→ Document:
#####

Orgue construit par Didier CHANON en 1975.
Prise de son : Georges KISSELHOFF.
Assistante : Mireille LANDMANN.
Photo recto : GIRAUDON, Paris.
INSTRUMENTS
Flûte à bec Renaissance Soprano de Friedrich von Hüne
Flûte à bec Renaissance Alto de Bernhard Junghänel
Flûte traversière Renaissance en Ut de Friedrich von Hüne, diapason 440
Luth Renaissance six chœurs de Mathias Durvie, diapason 440
Organetto de Didier Guiraud, diapason 440
Orgue de Didier Chanon, diapason 415
De la vie de Peñalosa, nous ne
connaissons que peu de choses: Il est né à Talavera (près de Tolède)
vers 1470, il rentra au service du Roi Ferdinand «le Catholique» en 1498
et resta à la cour d'Aragon jusqu’à la mort de celui-ci en 1516.
Parallèlement, il dirigea la Chapelle de l'Infant Don Fernando, frère de
Charles Quint. Après un passage à la Chapelle Pontificale de Rome, on
perd sa trace jusqu'au moment où on le retrouve chanoine à Séville dans
les derniers mois de sa vie.
Musicien extrêmement apprécié tant
du Roi d'Aragon et du Pape Léon X que de nombreux de ses contemporains,
il nous laisse sept Messes, une quarantaine de motets, quelques hymnes,
Magnificat et chansons, témoignage de son grand talent.
Peñalosa
possède la science contrapuntique héritière de l'école franco-flamande
du début du XVe siècle, au même titre que nombreux de ses contemporains
comme Loyset Compère ou Josquin des Prés (de nombreux manuscrits
espagnols contiennent des musiques de compositeurs franco-flamands, tels
que Josquin des Prés, Obrecht, Busnoy, Agricola, Compère, Mouton,
Pierre de la Rue...), mais tout comme Victoria quelque cinquante ans
plus tard, il y insuffle un caractère spécifiquement espagnol. On
retrouve particulièrement ce caractère dans la Messe qui fait l'objet de
ce disque où l'expression d'un mysticisme fervent relie Peñalosa au
grand courant religieux des peintres, musiciens et mystiques espagnols
de ce XVIe siècle. La tension musicale contenue dans cette Messe est
linéaire et constante, ne laissant qu'une faible place aux contrastes,
tant sur le plan du tactus (la lisibilité du contrepoint n'accorde
qu'une marge limitée au choix de la pulsation) que sur le plan de
l'expressivité (la musique exclut pratiquement tout figuralisme»,
exception faite des deux passages de l'«Et incarnatus est» et du
«Hosanna» qui sont homophoniques, et d'une petite suggestion mélodique
sur les mots «et resurrexit»).

#####

→ Consigne 1: D'après la notice sur Peñalosa, où ce musicien est-il né ?
→ Consigne 2: Indiquez si chacune de ces affirmations concorde avec la notice sur Peñalosa, en citant les mots qui tranchent : (a) Peñalosa est resté à la cour d'Aragon jusqu'en 1516. (b) L'orgue a été construit par Didier Chanon en 1985. (c) Peñalosa a laissé dix Messes.
→ Consigne 3: Restituez le passage de la notice sur Peñalosa qui commence aux mots "vers 1470, il" et s'arrête après "son grand talent.".

→ Jeu de données:
#####

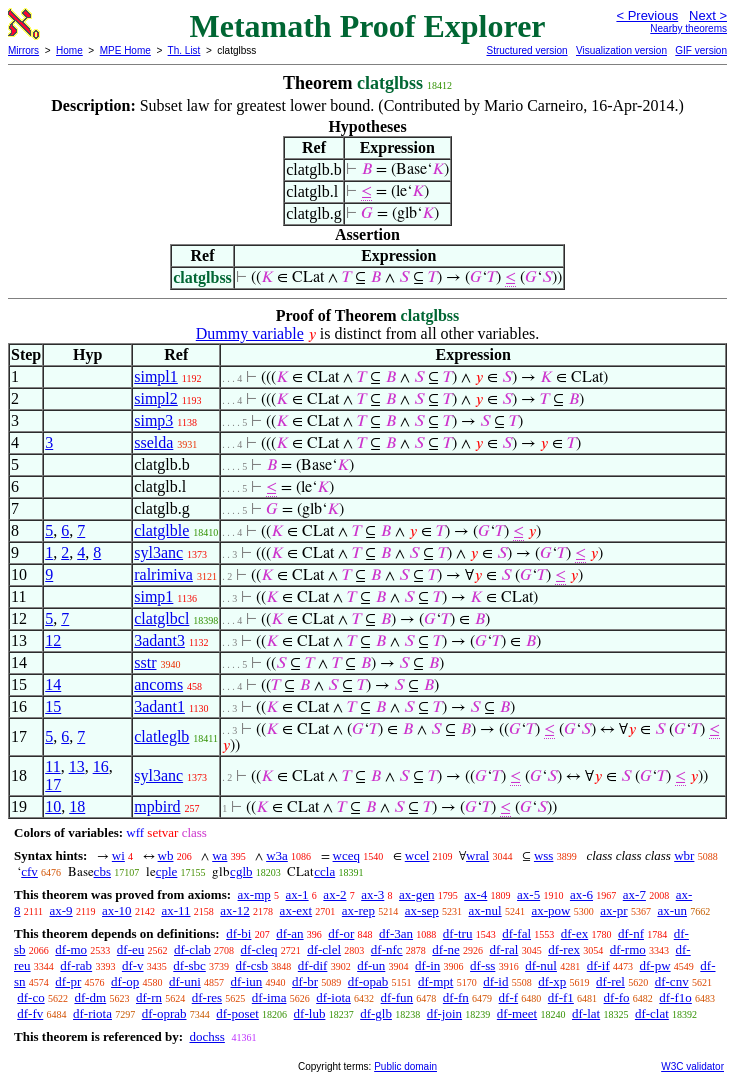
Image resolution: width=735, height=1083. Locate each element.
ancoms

#####

→ Réponse complète 1: À Talavera, près de Tolède.

→ Réponse complète 2:
(a) Oui : « resta à la cour d'Aragon jusqu’à la mort de celui-ci en 1516 ».
(b) Non : « Orgue construit par Didier CHANON en 1975 ».
(c) Non : « il nous laisse sept Messes ».

→ Réponse complète 3:
vers 1470, il rentra au service du Roi Ferdinand «le Catholique» en 1498
et resta à la cour d'Aragon jusqu’à la mort de celui-ci en 1516.
Parallèlement, il dirigea la Chapelle de l'Infant Don Fernando, frère de
Charles Quint. Après un passage à la Chapelle Pontificale de Rome, on
perd sa trace jusqu'au moment où on le retrouve chanoine à Séville dans
les derniers mois de sa vie.
Musicien extrêmement apprécié tant
du Roi d'Aragon et du Pape Léon X que de nombreux de ses contemporains,
il nous laisse sept Messes, une quarantaine de motets, quelques hymnes,
Magnificat et chansons, témoignage de son grand talent.